**Click-target records:**
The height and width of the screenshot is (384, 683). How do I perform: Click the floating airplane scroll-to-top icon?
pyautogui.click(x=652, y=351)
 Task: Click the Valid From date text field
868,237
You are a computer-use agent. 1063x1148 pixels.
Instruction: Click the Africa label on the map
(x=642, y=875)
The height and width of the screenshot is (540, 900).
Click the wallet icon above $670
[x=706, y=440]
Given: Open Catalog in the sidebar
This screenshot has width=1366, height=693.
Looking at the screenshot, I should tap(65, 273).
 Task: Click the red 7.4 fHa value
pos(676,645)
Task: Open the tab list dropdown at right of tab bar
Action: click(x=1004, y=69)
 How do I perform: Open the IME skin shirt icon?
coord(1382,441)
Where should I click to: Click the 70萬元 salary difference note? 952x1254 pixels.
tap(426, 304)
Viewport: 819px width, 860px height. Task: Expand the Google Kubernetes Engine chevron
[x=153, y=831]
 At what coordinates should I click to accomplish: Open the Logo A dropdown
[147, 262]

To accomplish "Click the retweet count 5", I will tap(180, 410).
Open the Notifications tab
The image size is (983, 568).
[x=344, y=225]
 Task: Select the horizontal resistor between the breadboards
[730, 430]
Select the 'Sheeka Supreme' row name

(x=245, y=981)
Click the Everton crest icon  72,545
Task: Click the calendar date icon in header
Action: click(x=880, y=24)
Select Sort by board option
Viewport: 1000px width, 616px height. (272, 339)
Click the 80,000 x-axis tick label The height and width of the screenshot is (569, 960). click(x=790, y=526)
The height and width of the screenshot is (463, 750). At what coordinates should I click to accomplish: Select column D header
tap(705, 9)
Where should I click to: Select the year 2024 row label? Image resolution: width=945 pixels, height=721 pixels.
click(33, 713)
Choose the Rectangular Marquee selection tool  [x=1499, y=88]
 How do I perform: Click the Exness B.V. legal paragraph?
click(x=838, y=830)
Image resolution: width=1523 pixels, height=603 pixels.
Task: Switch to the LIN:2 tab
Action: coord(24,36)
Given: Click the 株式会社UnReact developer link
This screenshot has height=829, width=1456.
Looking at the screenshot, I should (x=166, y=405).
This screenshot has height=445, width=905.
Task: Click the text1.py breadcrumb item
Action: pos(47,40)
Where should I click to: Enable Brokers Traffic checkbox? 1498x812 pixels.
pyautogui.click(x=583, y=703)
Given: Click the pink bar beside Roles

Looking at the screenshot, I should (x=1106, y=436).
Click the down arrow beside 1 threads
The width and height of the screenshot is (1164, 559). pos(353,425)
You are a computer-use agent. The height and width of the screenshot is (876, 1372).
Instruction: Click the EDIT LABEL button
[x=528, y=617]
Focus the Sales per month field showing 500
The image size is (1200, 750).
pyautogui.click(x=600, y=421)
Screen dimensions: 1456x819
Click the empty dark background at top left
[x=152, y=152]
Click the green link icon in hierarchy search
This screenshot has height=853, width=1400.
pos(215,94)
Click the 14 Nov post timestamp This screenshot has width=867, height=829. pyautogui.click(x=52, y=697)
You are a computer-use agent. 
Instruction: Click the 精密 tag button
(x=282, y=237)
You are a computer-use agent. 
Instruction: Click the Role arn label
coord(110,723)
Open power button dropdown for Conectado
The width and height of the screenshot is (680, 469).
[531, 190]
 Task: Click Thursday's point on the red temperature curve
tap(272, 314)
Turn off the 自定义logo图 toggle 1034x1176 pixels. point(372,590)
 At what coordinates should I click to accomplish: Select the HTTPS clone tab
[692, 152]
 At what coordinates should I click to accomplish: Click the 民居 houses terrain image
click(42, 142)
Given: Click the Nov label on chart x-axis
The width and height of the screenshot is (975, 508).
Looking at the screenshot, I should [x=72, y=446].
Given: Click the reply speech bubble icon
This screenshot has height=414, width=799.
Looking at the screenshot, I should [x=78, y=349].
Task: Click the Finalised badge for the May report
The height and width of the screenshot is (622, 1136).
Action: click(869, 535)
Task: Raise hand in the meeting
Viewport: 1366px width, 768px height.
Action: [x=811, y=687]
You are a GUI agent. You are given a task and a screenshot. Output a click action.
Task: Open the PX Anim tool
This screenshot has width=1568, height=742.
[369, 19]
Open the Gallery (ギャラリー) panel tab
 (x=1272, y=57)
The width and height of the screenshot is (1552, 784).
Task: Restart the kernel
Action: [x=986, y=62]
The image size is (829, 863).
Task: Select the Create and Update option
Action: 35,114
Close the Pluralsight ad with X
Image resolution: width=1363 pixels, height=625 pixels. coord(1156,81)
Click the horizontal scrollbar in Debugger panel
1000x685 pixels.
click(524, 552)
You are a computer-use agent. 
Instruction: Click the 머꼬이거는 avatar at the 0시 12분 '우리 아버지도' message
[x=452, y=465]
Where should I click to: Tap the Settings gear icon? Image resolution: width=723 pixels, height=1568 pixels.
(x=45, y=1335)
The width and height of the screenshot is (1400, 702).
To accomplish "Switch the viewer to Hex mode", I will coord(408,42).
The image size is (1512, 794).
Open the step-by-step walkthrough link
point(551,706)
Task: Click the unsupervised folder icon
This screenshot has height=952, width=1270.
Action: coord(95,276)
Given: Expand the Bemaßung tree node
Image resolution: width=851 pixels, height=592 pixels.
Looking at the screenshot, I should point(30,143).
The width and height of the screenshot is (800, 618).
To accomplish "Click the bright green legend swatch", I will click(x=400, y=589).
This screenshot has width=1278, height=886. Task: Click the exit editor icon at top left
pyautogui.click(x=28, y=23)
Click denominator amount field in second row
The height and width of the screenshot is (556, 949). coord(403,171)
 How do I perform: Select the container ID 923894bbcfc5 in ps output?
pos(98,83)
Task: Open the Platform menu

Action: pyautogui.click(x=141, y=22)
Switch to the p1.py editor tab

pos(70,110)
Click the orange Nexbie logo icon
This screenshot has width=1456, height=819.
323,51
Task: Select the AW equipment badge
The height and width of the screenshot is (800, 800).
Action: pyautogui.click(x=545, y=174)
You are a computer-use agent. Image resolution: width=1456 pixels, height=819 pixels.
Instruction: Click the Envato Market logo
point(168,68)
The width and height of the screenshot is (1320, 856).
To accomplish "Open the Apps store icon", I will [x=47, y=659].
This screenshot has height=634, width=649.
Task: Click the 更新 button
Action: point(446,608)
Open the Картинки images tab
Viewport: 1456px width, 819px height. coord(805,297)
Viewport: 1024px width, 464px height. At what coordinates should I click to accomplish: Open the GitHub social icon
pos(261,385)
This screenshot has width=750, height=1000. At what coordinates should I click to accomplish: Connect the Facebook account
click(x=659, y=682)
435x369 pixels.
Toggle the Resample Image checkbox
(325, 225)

**THE PROBLEM:** Copy out all the records again, substituting "How can I carry out" for every occurrence of "How do I perform". Leave everything else unchanged.

**EXPECTED OUTPUT:**
The height and width of the screenshot is (384, 683). How can I carry out: Click the floating airplane scroll-to-top icon?
pyautogui.click(x=652, y=351)
 Task: Click the Valid From date text field
868,237
You are a computer-use agent. 1063x1148 pixels.
Instruction: Click the Africa label on the map
(x=642, y=875)
The height and width of the screenshot is (540, 900).
Click the wallet icon above $670
[x=706, y=440]
Given: Open Catalog in the sidebar
This screenshot has width=1366, height=693.
Looking at the screenshot, I should tap(65, 273).
 Task: Click the red 7.4 fHa value
pos(676,645)
Task: Open the tab list dropdown at right of tab bar
Action: click(x=1004, y=69)
 How can I carry out: Open the IME skin shirt icon?
coord(1382,441)
Where should I click to: Click the 70萬元 salary difference note? 952x1254 pixels.
tap(426, 304)
Viewport: 819px width, 860px height. Task: Expand the Google Kubernetes Engine chevron
[x=153, y=831]
 At what coordinates should I click to accomplish: Open the Logo A dropdown
[147, 262]

To accomplish "Click the retweet count 5", I will tap(180, 410).
Open the Notifications tab
The image size is (983, 568).
[x=344, y=225]
 Task: Select the horizontal resistor between the breadboards
[730, 430]
Select the 'Sheeka Supreme' row name

(x=245, y=981)
Click the Everton crest icon  72,545
Task: Click the calendar date icon in header
Action: click(x=880, y=24)
Select Sort by board option
Viewport: 1000px width, 616px height. (272, 339)
Click the 80,000 x-axis tick label The height and width of the screenshot is (569, 960). click(x=790, y=526)
The height and width of the screenshot is (463, 750). At what coordinates should I click to accomplish: Select column D header
tap(705, 9)
Where should I click to: Select the year 2024 row label? Image resolution: width=945 pixels, height=721 pixels.
click(33, 713)
Choose the Rectangular Marquee selection tool  [x=1499, y=88]
 How can I carry out: Click the Exness B.V. legal paragraph?
click(x=838, y=830)
Image resolution: width=1523 pixels, height=603 pixels.
Task: Switch to the LIN:2 tab
Action: coord(24,36)
Given: Click the 株式会社UnReact developer link
This screenshot has height=829, width=1456.
Looking at the screenshot, I should (x=166, y=405).
This screenshot has height=445, width=905.
Task: Click the text1.py breadcrumb item
Action: pos(47,40)
Where should I click to: Enable Brokers Traffic checkbox? 1498x812 pixels.
pyautogui.click(x=583, y=703)
Given: Click the pink bar beside Roles

Looking at the screenshot, I should (x=1106, y=436).
Click the down arrow beside 1 threads
The width and height of the screenshot is (1164, 559). pos(353,425)
You are a computer-use agent. The height and width of the screenshot is (876, 1372).
Instruction: Click the EDIT LABEL button
[x=528, y=617]
Focus the Sales per month field showing 500
The image size is (1200, 750).
pyautogui.click(x=600, y=421)
Screen dimensions: 1456x819
Click the empty dark background at top left
[x=152, y=152]
Click the green link icon in hierarchy search
This screenshot has height=853, width=1400.
pos(215,94)
Click the 14 Nov post timestamp This screenshot has width=867, height=829. pyautogui.click(x=52, y=697)
You are a computer-use agent. 
Instruction: Click the 精密 tag button
(x=282, y=237)
You are a computer-use agent. 
Instruction: Click the Role arn label
coord(110,723)
Open power button dropdown for Conectado
The width and height of the screenshot is (680, 469).
[531, 190]
 Task: Click Thursday's point on the red temperature curve
tap(272, 314)
Turn off the 自定义logo图 toggle 1034x1176 pixels. point(372,590)
 At what coordinates should I click to accomplish: Select the HTTPS clone tab
[692, 152]
 At what coordinates should I click to accomplish: Click the 民居 houses terrain image
click(42, 142)
Given: Click the Nov label on chart x-axis
The width and height of the screenshot is (975, 508).
Looking at the screenshot, I should [x=72, y=446].
Given: Click the reply speech bubble icon
This screenshot has height=414, width=799.
Looking at the screenshot, I should [x=78, y=349].
Task: Click the Finalised badge for the May report
The height and width of the screenshot is (622, 1136).
Action: click(869, 535)
Task: Raise hand in the meeting
Viewport: 1366px width, 768px height.
Action: [x=811, y=687]
You are a GUI agent. You are given a task and a screenshot. Output a click action.
Task: Open the PX Anim tool
This screenshot has width=1568, height=742.
[369, 19]
Open the Gallery (ギャラリー) panel tab
 (x=1272, y=57)
The width and height of the screenshot is (1552, 784).
Task: Restart the kernel
Action: [x=986, y=62]
The image size is (829, 863).
Task: Select the Create and Update option
Action: 35,114
Close the Pluralsight ad with X
Image resolution: width=1363 pixels, height=625 pixels. coord(1156,81)
Click the horizontal scrollbar in Debugger panel
1000x685 pixels.
click(524, 552)
You are a computer-use agent. 
Instruction: Click the 머꼬이거는 avatar at the 0시 12분 '우리 아버지도' message
[x=452, y=465]
Where should I click to: Tap the Settings gear icon? Image resolution: width=723 pixels, height=1568 pixels.
(x=45, y=1335)
The width and height of the screenshot is (1400, 702).
To accomplish "Switch the viewer to Hex mode", I will coord(408,42).
The image size is (1512, 794).
Open the step-by-step walkthrough link
point(551,706)
Task: Click the unsupervised folder icon
This screenshot has height=952, width=1270.
Action: coord(95,276)
Given: Expand the Bemaßung tree node
Image resolution: width=851 pixels, height=592 pixels.
Looking at the screenshot, I should point(30,143).
The width and height of the screenshot is (800, 618).
To accomplish "Click the bright green legend swatch", I will click(x=400, y=589).
This screenshot has width=1278, height=886. Task: Click the exit editor icon at top left
pyautogui.click(x=28, y=23)
Click denominator amount field in second row
The height and width of the screenshot is (556, 949). coord(403,171)
 How can I carry out: Select the container ID 923894bbcfc5 in ps output?
pos(98,83)
Task: Open the Platform menu

Action: pyautogui.click(x=141, y=22)
Switch to the p1.py editor tab

pos(70,110)
Click the orange Nexbie logo icon
This screenshot has width=1456, height=819.
323,51
Task: Select the AW equipment badge
The height and width of the screenshot is (800, 800).
Action: pyautogui.click(x=545, y=174)
You are a computer-use agent. Image resolution: width=1456 pixels, height=819 pixels.
Instruction: Click the Envato Market logo
point(168,68)
The width and height of the screenshot is (1320, 856).
To accomplish "Open the Apps store icon", I will [x=47, y=659].
This screenshot has height=634, width=649.
Task: Click the 更新 button
Action: point(446,608)
Open the Картинки images tab
Viewport: 1456px width, 819px height. coord(805,297)
Viewport: 1024px width, 464px height. At what coordinates should I click to accomplish: Open the GitHub social icon
pos(261,385)
This screenshot has width=750, height=1000. At what coordinates should I click to accomplish: Connect the Facebook account
click(x=659, y=682)
435x369 pixels.
Toggle the Resample Image checkbox
(325, 225)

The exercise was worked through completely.